Hoy Brujas es una ciudad capaz de hacer un museo de la patata frita y quedarse tan ancha. Enseñan fotos de cómo siembran las papas los quechuas de Perú, saltando sobre una reja a la pata coja. Algo serio en medio de la degustación de frites y la holganza de Brujas. En De Halve Maan (La media luna) hay un pequeño museo de la cerveza, cuya historia se remonta a 1564, para acabar catando caldos con espuma. Uno se llama Straffe Hendrick, (El fuerte Enrique), y tanto que lo es. Por lo demás, la ciudad de Brujas propone un museo de diamantes y otro del chocolate, encajes de bolillos y tapices. En los meses de invierno ponen una pista de patinaje en la Plaza Mayor, y en verano hay cruceros por los canales. Todo en el ramo de revitalizar una ciudad hasta el punto de que a veces resulta trepidante. Pero das una vuelta a trasmano o a deshora y compruebas que es la ciudad que más se parece a Venecia de todas las que en Europa juegan a ese palo (Ámsterdam, Estocolmo...). El asunto es perfilar la personalidad huidiza de Brujas. O inventársela. Rodenbach encontró el punto extremo de decadencia y misterio que tiene, con el pasado que vuelve contra los vivos. Esa visión pudo haber influido en Vértigo, de Hitchcock, como analiza Ana González Salvador, experta en literatura belga y francesa. Otras facetas de Brujas menos enigmáticas nos llevan a España. En el número 9 de Spanjaardstraat vivieron el fundador de los jesuitas, Ignacio de Loyola, y el humanista Luis Vives. Este último tiene un busto en la entrada del puente de San Bonifacio: la ciudad no olvida su tratado del año 1525 para luchar contra la pobreza. Un buen intento. El que no cuenta en esta pequeña lista hispana es Carlos V, que era de Gante, cerca de Brujas, pero no lo suficiente.
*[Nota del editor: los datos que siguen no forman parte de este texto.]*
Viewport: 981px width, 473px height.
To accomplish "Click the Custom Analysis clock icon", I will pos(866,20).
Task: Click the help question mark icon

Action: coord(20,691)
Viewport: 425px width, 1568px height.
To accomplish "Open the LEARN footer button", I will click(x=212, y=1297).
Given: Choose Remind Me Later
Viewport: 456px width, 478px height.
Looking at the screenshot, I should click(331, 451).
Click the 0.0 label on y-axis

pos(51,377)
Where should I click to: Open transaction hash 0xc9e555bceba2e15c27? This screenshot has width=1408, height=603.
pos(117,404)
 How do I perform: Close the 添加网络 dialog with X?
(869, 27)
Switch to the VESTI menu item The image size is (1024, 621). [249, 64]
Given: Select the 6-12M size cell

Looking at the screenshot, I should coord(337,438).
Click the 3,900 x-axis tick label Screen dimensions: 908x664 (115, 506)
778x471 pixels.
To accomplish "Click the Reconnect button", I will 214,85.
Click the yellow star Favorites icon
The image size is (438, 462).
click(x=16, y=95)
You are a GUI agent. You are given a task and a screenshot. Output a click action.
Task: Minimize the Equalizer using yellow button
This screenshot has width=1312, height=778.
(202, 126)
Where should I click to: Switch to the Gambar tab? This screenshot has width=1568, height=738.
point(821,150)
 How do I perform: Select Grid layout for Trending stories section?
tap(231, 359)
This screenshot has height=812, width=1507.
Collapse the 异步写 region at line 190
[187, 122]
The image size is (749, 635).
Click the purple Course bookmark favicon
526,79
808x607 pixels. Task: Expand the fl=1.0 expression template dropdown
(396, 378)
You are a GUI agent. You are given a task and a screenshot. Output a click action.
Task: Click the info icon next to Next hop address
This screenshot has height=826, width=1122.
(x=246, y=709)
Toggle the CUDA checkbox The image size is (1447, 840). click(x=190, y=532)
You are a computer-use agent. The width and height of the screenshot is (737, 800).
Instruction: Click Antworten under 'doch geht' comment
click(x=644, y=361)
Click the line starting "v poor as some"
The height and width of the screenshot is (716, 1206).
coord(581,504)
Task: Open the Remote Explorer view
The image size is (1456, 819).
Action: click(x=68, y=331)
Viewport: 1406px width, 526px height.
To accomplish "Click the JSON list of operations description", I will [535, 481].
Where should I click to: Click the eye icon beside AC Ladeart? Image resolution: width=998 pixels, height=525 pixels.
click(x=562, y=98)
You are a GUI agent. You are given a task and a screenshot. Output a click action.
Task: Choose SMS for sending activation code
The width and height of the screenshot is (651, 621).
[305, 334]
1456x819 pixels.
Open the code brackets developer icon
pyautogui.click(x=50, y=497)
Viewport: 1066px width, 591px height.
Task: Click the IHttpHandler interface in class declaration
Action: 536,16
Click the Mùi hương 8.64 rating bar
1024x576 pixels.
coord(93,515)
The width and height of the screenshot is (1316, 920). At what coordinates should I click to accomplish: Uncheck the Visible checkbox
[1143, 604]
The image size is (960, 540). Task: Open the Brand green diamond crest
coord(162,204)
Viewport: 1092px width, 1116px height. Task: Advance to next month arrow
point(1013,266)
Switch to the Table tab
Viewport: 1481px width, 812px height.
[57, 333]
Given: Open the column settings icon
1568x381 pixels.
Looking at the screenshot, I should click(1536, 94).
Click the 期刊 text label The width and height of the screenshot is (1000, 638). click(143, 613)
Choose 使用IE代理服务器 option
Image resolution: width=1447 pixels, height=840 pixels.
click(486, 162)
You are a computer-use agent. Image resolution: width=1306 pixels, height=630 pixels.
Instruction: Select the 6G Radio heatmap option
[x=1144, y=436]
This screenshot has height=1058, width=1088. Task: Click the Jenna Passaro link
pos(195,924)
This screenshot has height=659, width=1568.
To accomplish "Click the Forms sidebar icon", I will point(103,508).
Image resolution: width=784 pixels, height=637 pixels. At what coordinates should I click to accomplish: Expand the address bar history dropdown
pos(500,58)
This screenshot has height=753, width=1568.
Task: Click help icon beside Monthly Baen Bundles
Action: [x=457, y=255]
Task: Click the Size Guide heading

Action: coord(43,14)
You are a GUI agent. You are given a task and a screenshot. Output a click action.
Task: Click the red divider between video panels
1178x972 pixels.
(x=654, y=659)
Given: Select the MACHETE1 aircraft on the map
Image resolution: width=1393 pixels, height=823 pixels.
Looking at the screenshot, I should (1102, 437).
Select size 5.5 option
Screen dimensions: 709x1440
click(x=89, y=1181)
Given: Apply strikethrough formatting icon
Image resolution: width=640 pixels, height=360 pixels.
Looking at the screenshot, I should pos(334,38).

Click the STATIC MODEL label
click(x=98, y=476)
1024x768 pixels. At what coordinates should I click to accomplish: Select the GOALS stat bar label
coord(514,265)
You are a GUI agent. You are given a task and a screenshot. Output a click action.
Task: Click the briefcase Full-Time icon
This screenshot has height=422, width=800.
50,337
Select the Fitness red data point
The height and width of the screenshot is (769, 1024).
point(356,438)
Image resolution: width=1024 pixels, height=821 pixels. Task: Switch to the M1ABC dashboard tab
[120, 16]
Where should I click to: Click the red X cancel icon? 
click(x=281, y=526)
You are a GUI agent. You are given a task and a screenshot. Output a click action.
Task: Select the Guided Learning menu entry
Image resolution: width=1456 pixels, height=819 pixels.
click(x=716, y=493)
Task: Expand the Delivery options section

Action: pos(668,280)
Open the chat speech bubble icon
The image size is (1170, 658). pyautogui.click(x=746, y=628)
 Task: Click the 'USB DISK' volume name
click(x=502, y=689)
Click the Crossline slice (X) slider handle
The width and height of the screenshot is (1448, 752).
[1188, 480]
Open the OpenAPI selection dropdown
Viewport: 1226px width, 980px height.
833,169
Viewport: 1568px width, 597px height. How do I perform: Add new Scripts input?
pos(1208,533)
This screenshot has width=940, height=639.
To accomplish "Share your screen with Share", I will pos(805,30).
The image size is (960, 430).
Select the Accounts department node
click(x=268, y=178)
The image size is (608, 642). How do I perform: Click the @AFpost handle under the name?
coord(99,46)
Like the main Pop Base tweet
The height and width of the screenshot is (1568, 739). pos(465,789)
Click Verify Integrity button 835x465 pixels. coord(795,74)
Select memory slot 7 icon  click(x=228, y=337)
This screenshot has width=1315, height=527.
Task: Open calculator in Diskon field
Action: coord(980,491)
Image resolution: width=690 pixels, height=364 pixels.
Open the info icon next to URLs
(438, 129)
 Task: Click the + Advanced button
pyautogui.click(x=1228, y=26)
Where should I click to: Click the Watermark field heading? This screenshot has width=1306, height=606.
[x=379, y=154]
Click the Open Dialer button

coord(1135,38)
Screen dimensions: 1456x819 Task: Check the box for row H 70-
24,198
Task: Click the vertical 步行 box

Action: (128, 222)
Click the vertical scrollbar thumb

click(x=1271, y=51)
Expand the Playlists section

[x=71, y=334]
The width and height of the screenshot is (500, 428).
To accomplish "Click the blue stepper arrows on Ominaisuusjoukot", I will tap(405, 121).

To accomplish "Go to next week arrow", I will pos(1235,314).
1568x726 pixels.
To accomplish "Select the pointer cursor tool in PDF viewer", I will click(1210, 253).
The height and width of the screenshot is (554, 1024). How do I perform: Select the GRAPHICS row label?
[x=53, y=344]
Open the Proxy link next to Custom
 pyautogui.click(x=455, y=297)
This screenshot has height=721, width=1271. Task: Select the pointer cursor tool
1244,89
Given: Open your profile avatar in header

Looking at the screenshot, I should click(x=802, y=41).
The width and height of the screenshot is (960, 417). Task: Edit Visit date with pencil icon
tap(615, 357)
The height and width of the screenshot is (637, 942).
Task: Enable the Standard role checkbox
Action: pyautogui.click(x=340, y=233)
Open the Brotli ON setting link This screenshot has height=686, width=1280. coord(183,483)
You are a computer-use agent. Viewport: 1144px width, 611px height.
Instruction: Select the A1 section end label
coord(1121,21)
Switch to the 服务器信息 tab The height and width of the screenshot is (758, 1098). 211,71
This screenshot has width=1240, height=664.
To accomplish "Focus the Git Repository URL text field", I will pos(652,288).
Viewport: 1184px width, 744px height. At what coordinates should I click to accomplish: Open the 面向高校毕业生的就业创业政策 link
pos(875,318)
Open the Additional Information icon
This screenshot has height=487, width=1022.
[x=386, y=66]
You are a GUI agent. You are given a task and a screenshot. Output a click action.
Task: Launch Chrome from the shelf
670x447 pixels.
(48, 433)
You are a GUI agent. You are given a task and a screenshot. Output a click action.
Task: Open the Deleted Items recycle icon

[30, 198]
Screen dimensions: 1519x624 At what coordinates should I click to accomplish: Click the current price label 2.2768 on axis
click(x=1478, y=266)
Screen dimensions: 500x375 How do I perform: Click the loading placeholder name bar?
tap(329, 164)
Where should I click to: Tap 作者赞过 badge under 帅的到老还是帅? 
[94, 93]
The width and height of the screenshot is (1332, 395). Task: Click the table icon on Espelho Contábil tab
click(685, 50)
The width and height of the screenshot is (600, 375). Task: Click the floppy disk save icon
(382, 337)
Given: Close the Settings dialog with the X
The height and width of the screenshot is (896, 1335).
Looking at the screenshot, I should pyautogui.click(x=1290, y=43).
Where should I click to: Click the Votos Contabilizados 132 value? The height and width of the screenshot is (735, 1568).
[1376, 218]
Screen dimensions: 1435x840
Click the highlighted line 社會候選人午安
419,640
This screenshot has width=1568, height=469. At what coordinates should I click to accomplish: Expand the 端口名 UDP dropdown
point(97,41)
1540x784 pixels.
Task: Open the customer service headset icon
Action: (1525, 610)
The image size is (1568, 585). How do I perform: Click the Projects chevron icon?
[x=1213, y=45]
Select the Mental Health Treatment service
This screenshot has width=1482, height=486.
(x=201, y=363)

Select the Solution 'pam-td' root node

Sin embargo, hay quienes aún tratan de encontrar la Brujas estancada en las aguas amargas del poeta Juan Rembrandt, el protagonista de la novela de Rodenbach. El poeta Juan Rembrandt -admirador de Rembrandt Van Ryn, el gran pintor holandés- se enamora de María, una beguina, una de esas doncellas de Brujas que sin tomar los votos hacían vida de novicias en la penumbra de los beaterios hasta que la piel se les ponía del color de sus rígidas tocas de lino blanco: "Y el convento seguía siempre igual, inmutable e indiferente, y le miraba con sus ventanas, blancas por los visillos, como con los ojos de una muerta".

Otras veces, el poeta Juan Rembrandt dirigía su obsesión a los campanarios de la ciudad de Brujas, que parecían librar una guerra sin cuartel. Por un lado, la torre del Ayuntamiento, "monumento de la Libertad". Y por otro, la Catedral, "llevando en su costado su amasijo de torrecillas como las erizadas flechas de una aljaba". Una batalla de siglos, y de símbolos enemigos, que "tenían la misma fuerza y el mismo orgullo". Parejas de signos, por supuesto, pero que tienen más enjundia que la de los mejillones al vapor y las patatas fritas, o que la del chocolate y la cerveza. Sin olvidar que para dípticos -y trípticos- inolvidables, ahí están los de Memling.